If you want to read the whole book, it’s available on Amazon. Click here.

In Defense of Topical Preaching

Several years ago I read this critique of topical preaching. In the mind of the author “relevance” was not a positive motivation for preaching:

The great advantage of topical preaching is its relevance. The preacher can choose topics he knows will be of immediate interest to his listeners. The assumption is that in a culture like ours only that information which can be put to use quickly and easily will engage people. The topical sermon meets that need.

I understand this idea, and I agree that this kind of topical preaching is done in many churches today. I also don’t think it’s wrong, but it wouldn’t be my first choice.

However… I think some/many pastors have a different (AND MISUNDERSTOOD) rational for preaching “topical sermon”. The assumption this fellow makes, as well as many others who are critical of topical preaching, is that the topics are chosen solely to interest and engage the congregation. This would be unhealthy, and should usually be avoided, but…

If a pastor, acting as a shepherd, observes an aspect of his church’s life which needs to be addressed (such as lack of evangelism, unfriendliness, forms of worldliness, etc.); isn’t it incumbent on this pastor to preach sermons which address this topic?
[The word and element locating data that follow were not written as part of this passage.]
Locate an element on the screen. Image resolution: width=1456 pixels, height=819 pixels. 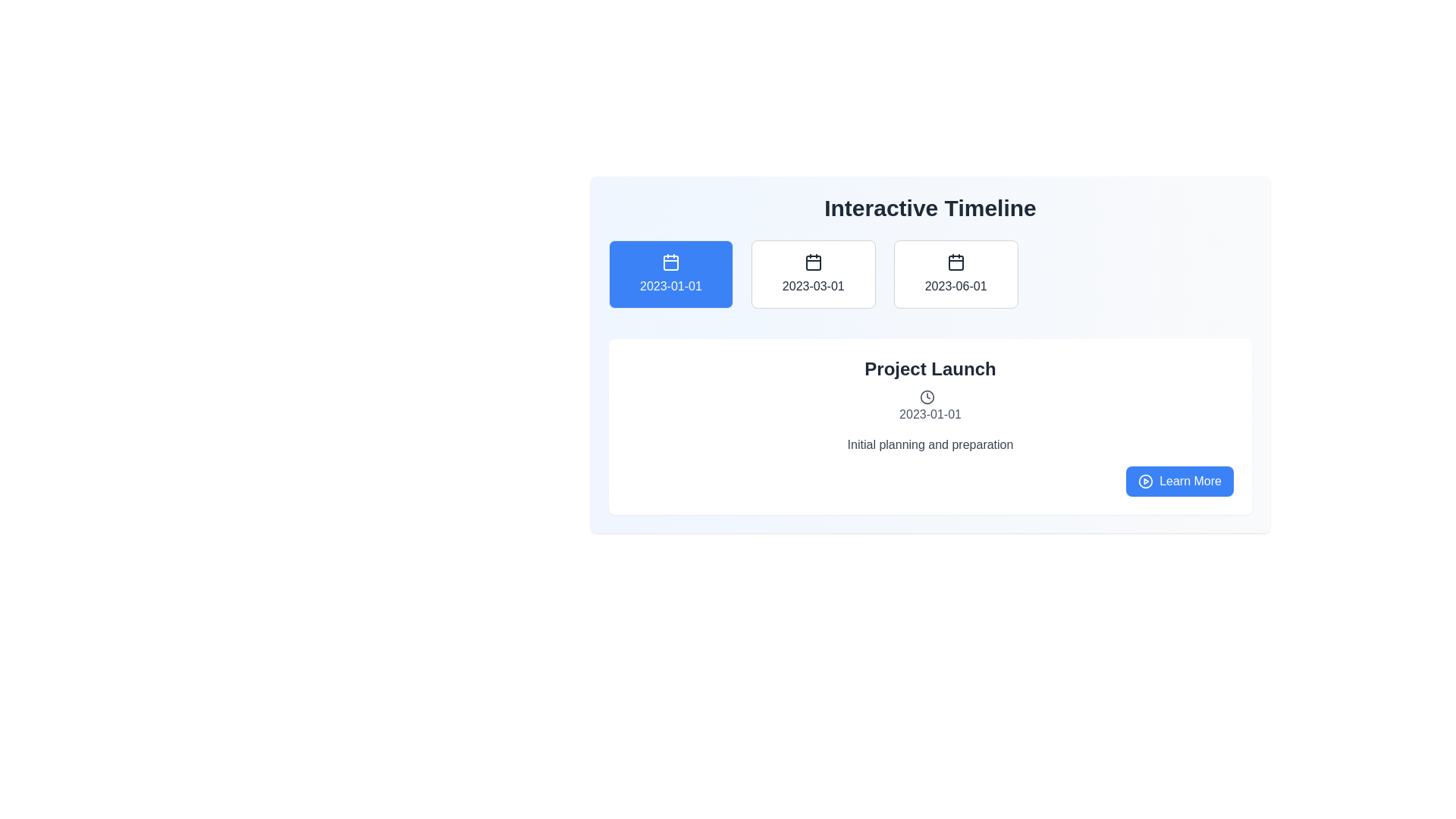
the SVG circle element that represents the clock face, which is styled to match the theme and is located near the 'Project Launch 2023-01-01' text is located at coordinates (927, 396).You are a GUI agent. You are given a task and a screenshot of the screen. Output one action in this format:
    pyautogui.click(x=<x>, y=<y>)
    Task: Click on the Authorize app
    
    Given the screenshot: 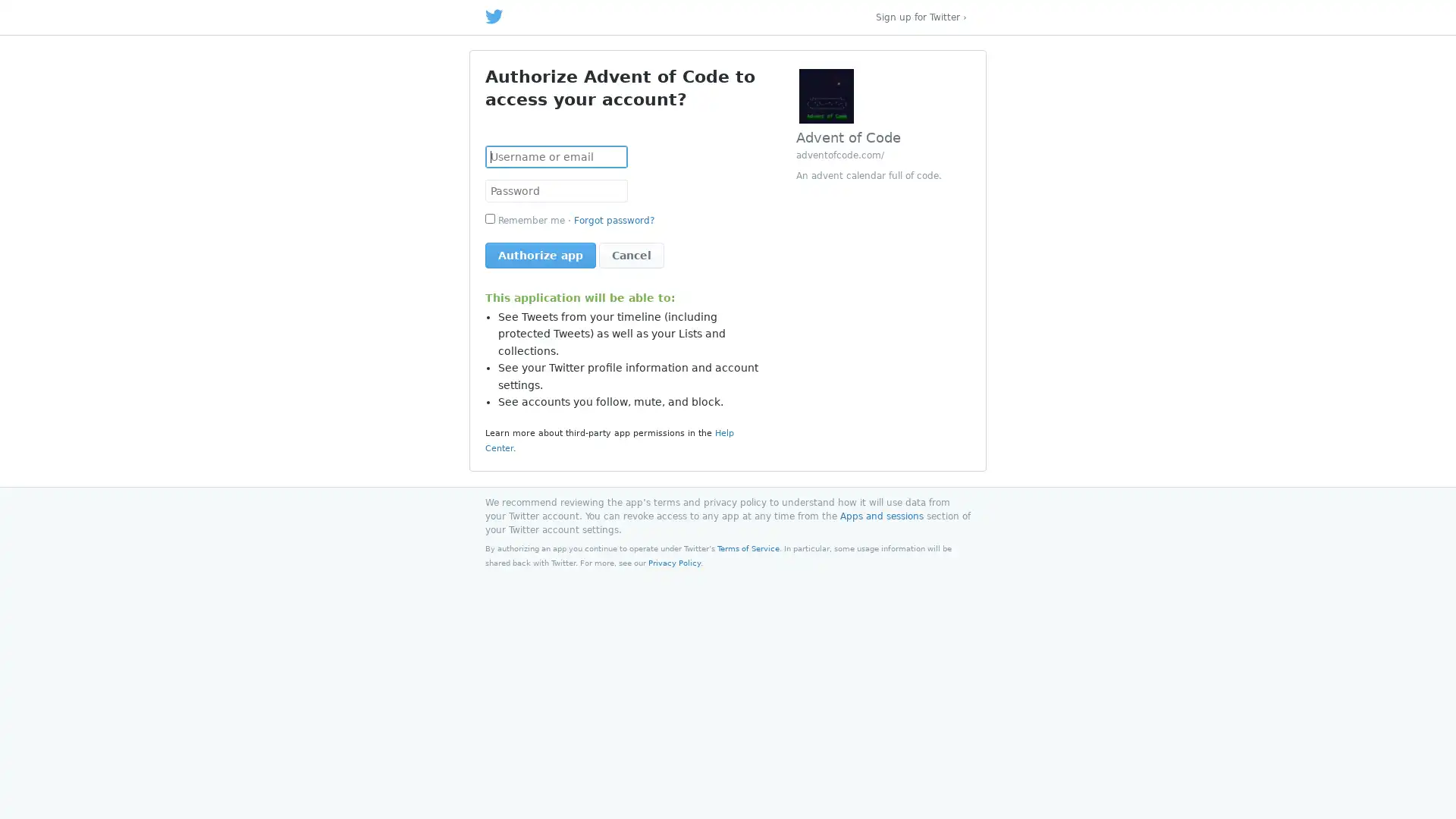 What is the action you would take?
    pyautogui.click(x=541, y=254)
    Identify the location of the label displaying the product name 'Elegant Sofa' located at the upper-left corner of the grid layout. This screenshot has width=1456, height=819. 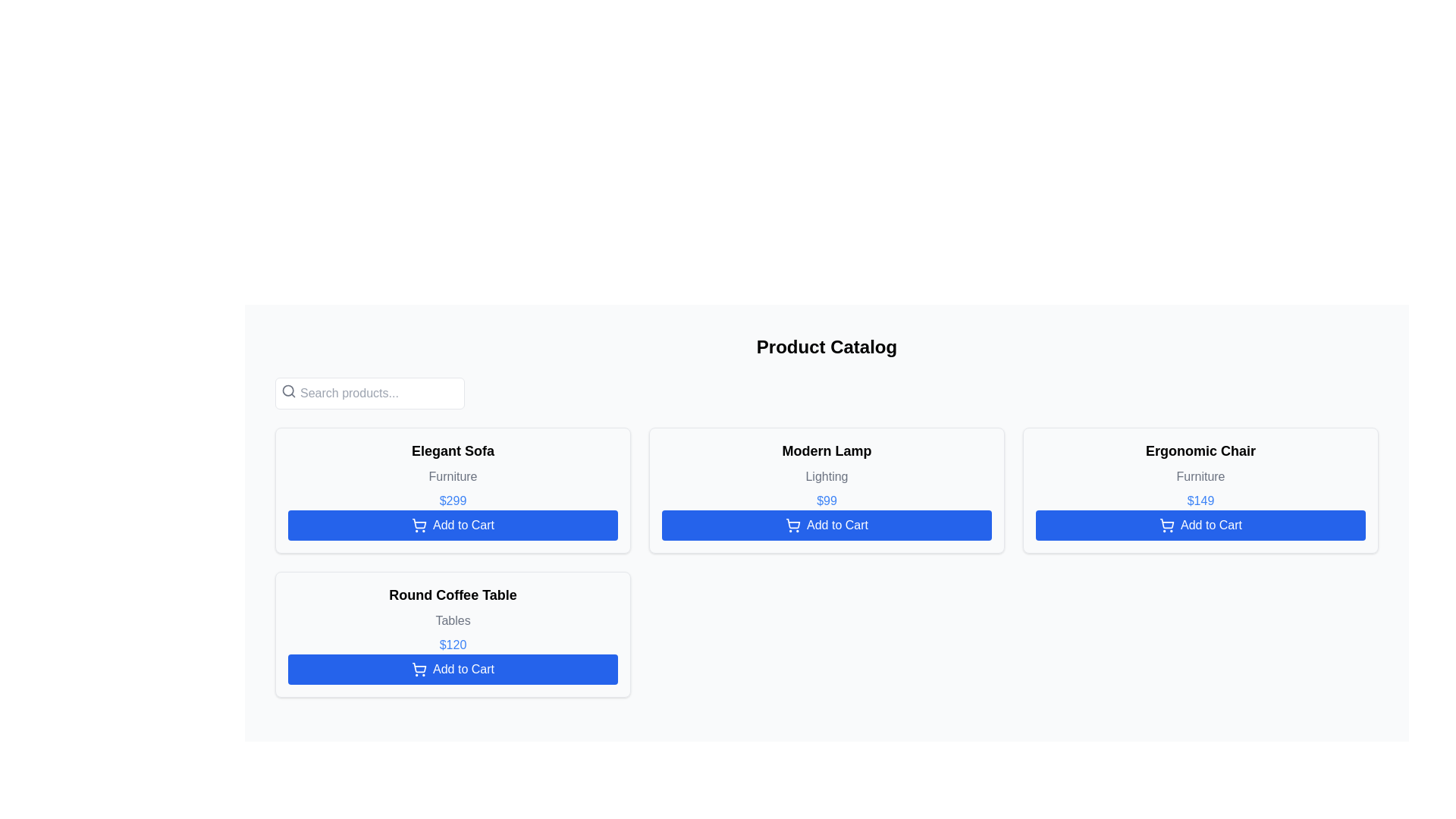
(452, 450).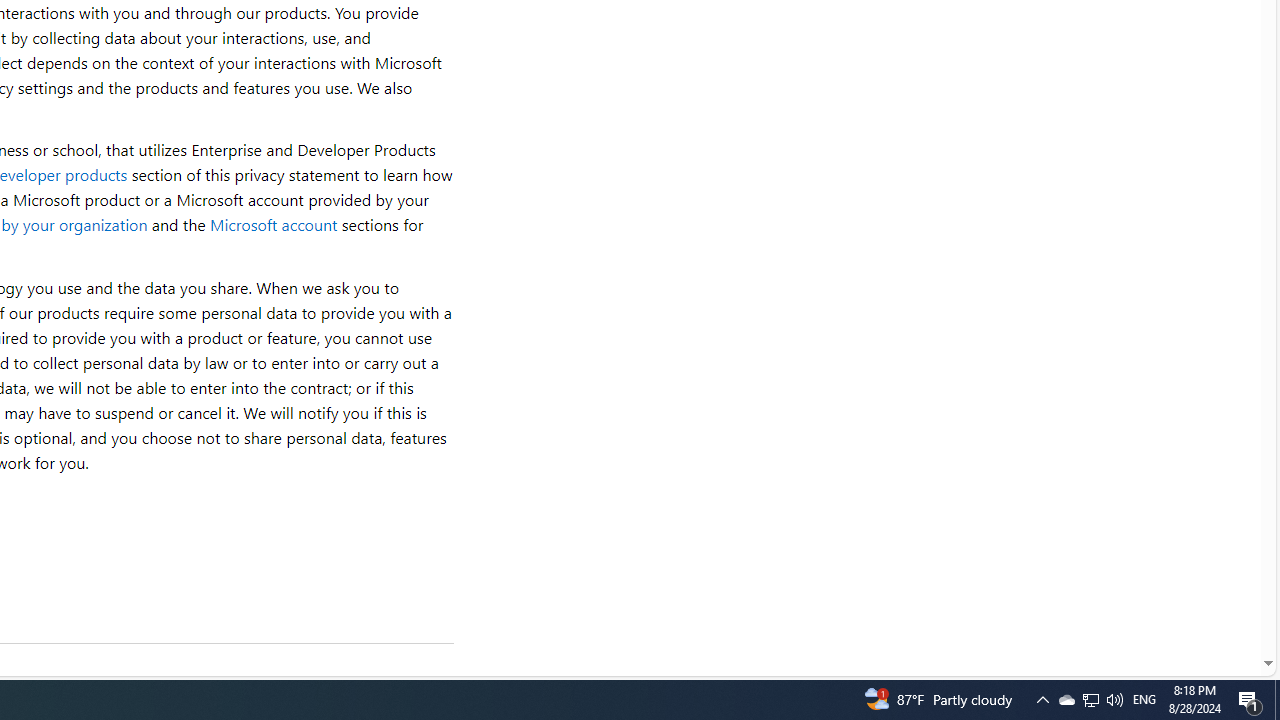 The width and height of the screenshot is (1280, 720). Describe the element at coordinates (272, 225) in the screenshot. I see `'Microsoft account'` at that location.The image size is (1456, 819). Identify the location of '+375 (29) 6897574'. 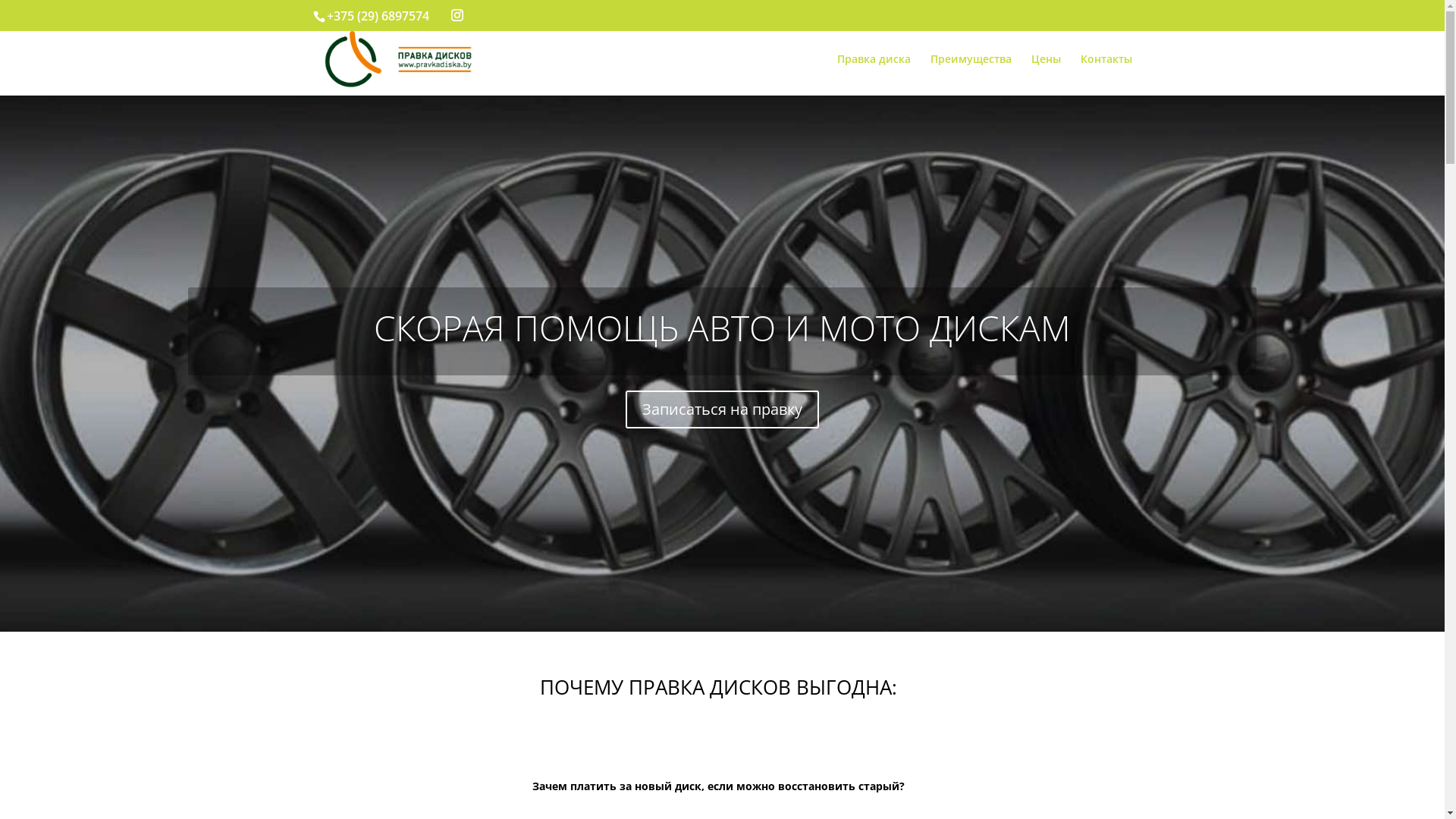
(377, 15). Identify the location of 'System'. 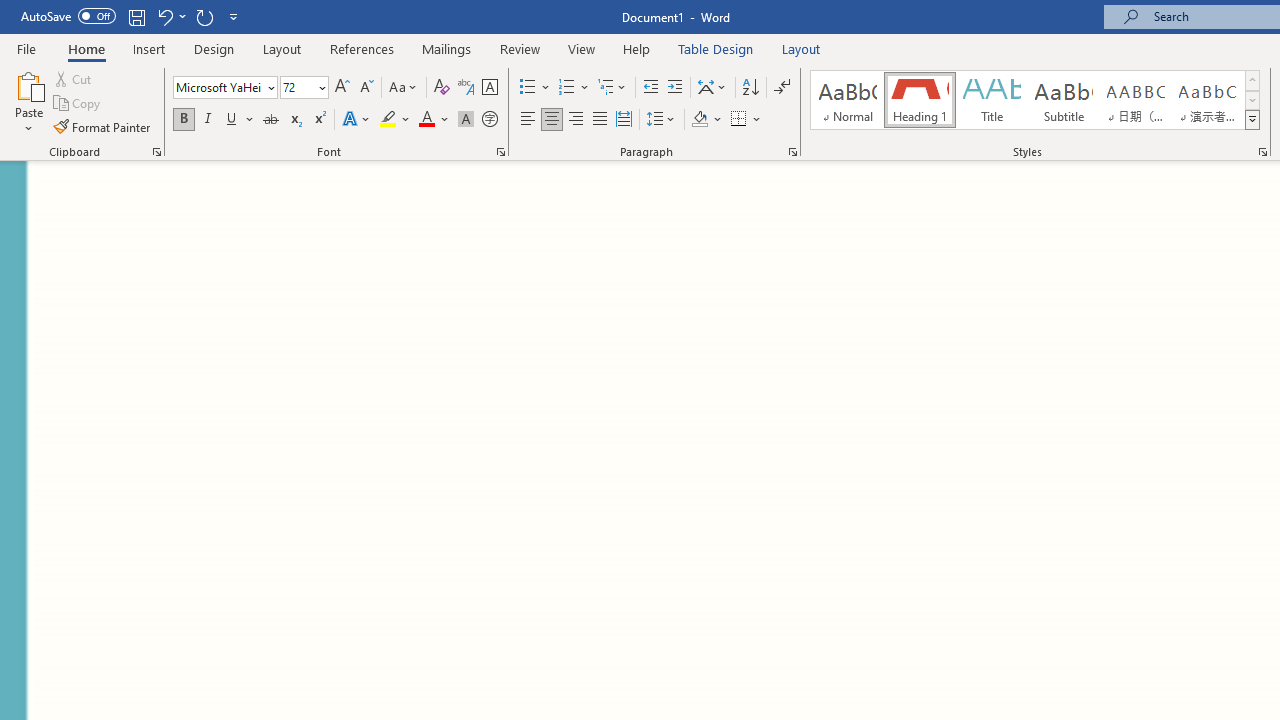
(10, 11).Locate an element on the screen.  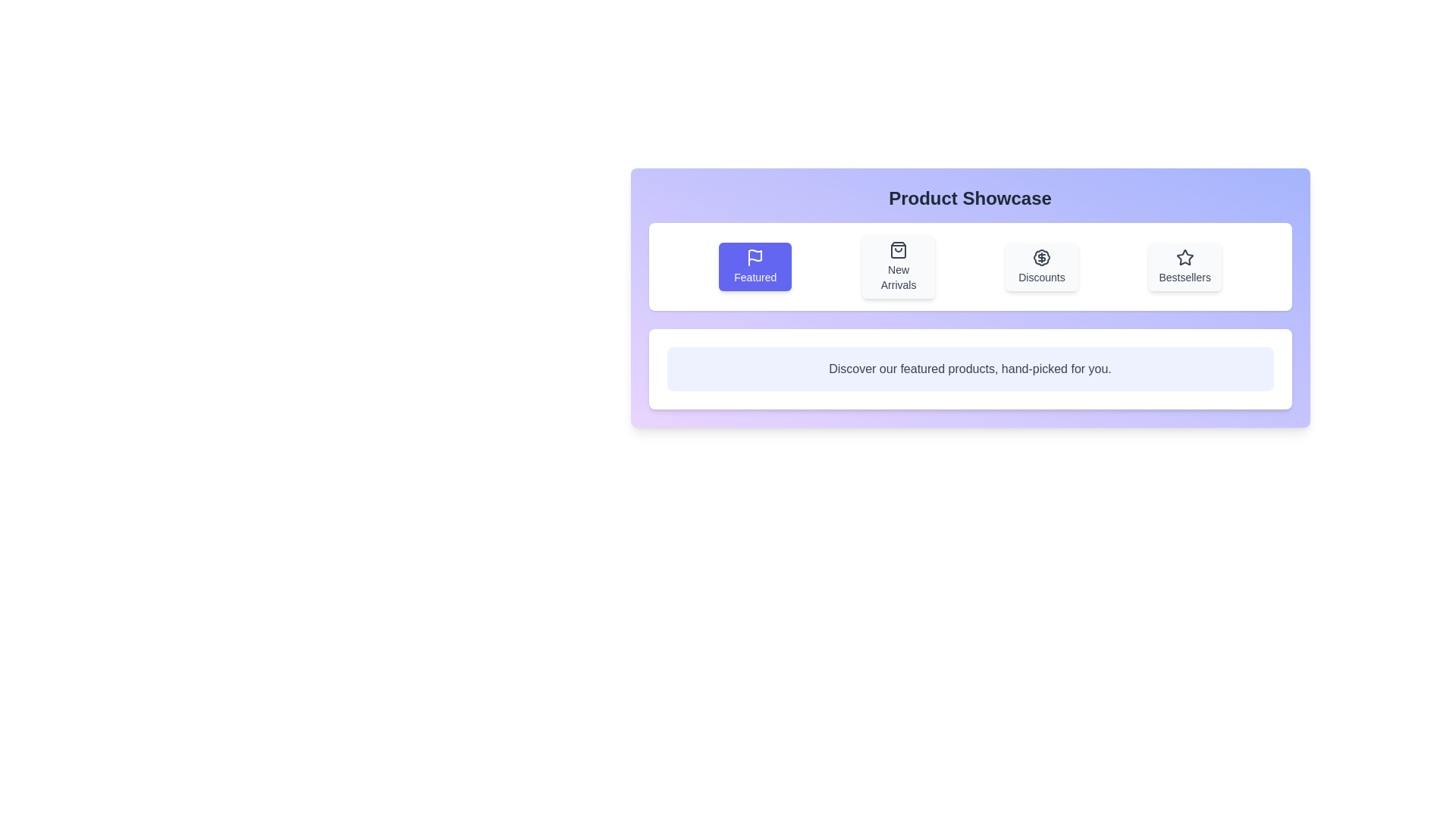
the 'New Arrivals' text label, which is displayed in a medium-sized font with a dark color within a card component in the 'Product Showcase' section is located at coordinates (899, 278).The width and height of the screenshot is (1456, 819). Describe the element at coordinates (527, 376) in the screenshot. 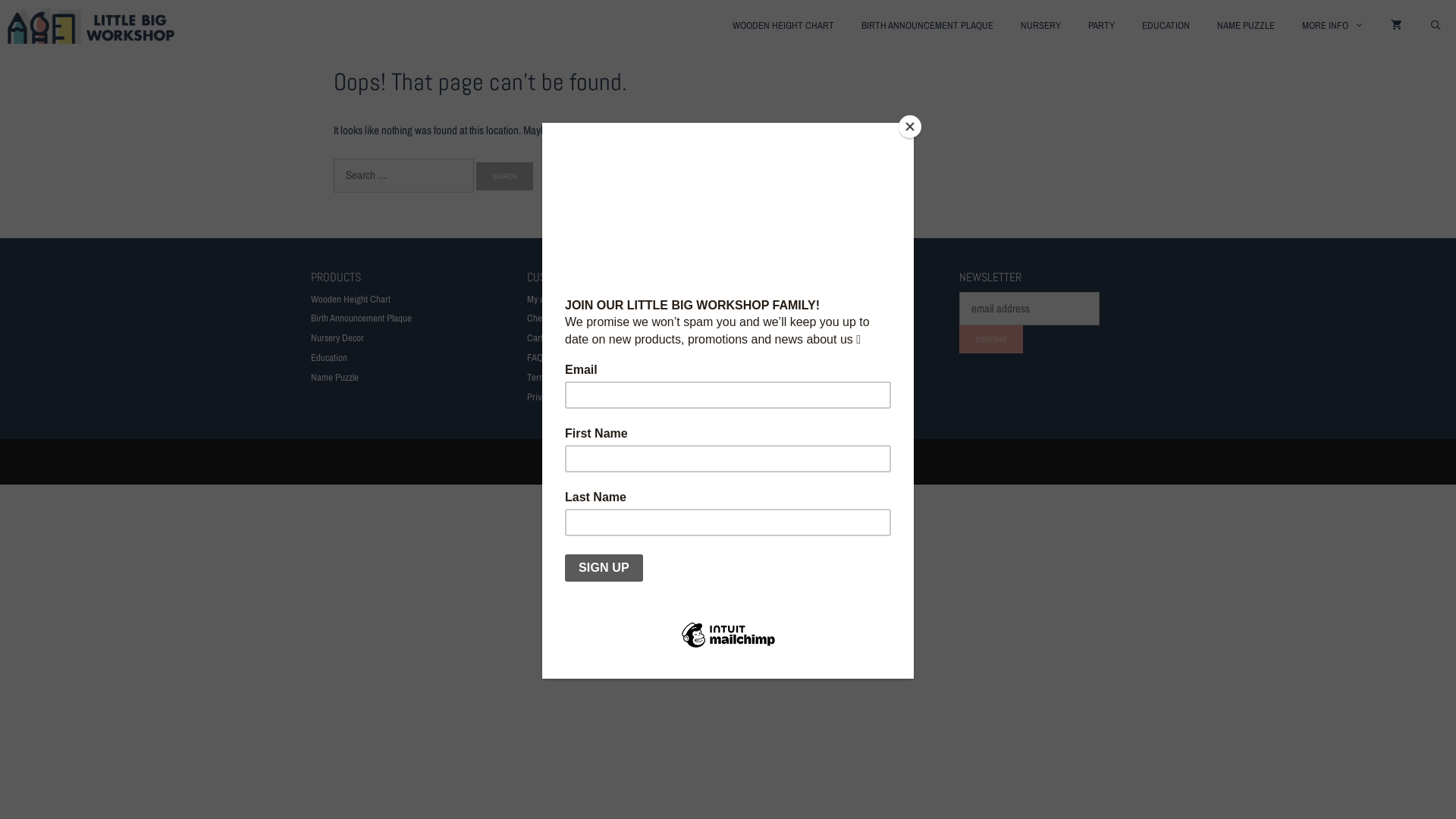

It is my contention that a good portion of any preaching schedule should include topical messages which specifically address the spiritual health of the congregation. While every section of God’s Word always has something to say to every believer, if a church spends an entire year working through the Gospel of John, they have neglected the opportunity to teach a vast amount of the Bible’s truth; and may not be adequately addressing systemic issues and opportunities which exist in the life of the community.

In closing, I’ll make a short observation. Read Matthew 28:20. There Jesus taught that discipleship is:

teaching obedience based on content

NOT

teaching content which leads to obedience

Of course, this is not a necessary dichotomy and the two should not be played against each other. Rather, we should recognize in preaching, that sometimes TOPICAL messages (which are, of course, biblically based and biblically coherent) are necessary to truly disciple a church body to obedience.